### EXERCISE DIRECTIONS
Your answer must be a single number: the count of lines in the records below that include the string "track".

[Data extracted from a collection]
• • •

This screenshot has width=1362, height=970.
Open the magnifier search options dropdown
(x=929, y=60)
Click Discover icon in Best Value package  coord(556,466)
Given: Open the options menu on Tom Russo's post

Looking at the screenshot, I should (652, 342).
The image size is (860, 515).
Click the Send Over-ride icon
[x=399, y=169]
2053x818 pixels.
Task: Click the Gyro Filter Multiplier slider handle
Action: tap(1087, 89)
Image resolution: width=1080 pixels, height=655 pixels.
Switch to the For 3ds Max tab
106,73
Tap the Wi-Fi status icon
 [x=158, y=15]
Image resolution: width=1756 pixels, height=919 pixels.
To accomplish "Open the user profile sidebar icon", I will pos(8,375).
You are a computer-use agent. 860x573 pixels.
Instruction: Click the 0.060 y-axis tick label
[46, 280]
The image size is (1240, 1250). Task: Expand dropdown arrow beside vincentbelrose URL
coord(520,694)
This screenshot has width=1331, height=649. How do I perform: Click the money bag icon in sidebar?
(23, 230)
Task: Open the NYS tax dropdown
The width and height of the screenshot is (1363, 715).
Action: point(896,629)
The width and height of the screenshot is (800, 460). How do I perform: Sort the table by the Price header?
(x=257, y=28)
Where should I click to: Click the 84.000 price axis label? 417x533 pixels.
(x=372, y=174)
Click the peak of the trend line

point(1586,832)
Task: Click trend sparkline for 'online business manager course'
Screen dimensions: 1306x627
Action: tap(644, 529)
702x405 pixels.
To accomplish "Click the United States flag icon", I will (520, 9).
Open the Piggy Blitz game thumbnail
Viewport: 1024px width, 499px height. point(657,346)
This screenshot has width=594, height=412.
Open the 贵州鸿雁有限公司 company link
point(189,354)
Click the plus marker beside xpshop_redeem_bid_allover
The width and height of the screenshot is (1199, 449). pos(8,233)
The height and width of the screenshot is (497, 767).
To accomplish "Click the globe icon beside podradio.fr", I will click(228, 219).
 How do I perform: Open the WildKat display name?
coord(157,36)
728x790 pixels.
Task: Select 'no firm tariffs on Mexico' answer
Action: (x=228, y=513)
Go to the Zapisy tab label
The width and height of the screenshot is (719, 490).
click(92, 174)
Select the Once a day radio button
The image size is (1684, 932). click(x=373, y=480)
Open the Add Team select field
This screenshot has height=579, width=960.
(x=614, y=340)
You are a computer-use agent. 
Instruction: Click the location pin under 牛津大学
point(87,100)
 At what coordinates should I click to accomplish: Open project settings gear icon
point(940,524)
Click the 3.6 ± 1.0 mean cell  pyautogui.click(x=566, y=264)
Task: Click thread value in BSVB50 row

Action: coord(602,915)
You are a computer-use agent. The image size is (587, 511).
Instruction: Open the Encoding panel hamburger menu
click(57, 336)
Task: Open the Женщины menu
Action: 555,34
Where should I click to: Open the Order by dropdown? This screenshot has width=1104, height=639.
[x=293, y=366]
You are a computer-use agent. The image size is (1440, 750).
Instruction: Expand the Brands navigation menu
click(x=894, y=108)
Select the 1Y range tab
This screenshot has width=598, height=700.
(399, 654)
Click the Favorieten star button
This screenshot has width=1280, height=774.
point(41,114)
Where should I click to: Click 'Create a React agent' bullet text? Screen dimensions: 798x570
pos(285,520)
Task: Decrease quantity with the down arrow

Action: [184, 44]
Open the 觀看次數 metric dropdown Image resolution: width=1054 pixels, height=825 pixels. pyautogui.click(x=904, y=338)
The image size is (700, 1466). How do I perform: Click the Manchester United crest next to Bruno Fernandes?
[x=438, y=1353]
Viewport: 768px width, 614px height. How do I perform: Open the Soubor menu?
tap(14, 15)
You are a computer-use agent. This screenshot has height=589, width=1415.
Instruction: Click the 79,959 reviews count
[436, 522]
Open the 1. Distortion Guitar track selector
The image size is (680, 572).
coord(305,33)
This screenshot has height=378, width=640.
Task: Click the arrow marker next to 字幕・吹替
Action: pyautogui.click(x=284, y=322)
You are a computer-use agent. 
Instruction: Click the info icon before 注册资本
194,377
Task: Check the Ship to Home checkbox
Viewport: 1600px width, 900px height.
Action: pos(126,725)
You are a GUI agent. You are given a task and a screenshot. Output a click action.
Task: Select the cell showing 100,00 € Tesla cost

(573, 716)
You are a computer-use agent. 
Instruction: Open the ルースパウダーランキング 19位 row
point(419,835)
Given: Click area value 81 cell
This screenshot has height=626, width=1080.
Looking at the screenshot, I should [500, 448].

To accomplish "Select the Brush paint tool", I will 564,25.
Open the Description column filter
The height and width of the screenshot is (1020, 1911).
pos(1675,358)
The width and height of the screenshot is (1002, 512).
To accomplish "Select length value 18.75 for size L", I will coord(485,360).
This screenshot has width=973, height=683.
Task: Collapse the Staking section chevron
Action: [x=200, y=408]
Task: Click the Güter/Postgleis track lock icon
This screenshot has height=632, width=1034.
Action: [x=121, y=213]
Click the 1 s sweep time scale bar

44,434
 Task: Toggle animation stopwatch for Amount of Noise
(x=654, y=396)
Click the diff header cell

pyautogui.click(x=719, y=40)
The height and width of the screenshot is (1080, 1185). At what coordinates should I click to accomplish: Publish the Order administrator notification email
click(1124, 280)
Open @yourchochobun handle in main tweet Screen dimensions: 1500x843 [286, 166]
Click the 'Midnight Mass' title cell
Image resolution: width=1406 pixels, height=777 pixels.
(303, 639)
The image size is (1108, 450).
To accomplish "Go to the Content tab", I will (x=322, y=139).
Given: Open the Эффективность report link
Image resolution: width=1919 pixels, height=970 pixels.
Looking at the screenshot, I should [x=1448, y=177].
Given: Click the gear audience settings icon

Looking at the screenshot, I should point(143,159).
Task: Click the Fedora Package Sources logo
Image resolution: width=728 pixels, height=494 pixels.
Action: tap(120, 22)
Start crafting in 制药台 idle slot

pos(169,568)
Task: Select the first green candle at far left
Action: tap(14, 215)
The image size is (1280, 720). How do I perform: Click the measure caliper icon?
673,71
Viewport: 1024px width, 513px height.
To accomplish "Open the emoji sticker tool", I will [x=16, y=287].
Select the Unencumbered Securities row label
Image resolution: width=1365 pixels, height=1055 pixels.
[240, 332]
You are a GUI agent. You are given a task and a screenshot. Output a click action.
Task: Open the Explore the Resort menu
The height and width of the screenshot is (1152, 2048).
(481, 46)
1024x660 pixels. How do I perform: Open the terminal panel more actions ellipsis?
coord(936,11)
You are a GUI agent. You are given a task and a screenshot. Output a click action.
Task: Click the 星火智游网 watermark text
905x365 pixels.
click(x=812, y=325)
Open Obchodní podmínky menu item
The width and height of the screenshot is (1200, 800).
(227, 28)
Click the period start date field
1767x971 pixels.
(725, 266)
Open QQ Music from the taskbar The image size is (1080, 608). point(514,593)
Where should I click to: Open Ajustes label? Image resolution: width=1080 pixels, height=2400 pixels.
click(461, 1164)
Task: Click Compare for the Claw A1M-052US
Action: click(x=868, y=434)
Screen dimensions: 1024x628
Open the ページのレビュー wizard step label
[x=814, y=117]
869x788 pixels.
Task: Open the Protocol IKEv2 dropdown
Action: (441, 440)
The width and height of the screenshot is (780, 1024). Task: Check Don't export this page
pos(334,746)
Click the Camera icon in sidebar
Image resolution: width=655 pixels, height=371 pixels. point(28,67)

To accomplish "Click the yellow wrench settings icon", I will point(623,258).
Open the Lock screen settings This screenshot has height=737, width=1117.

• • •

### REPLY
2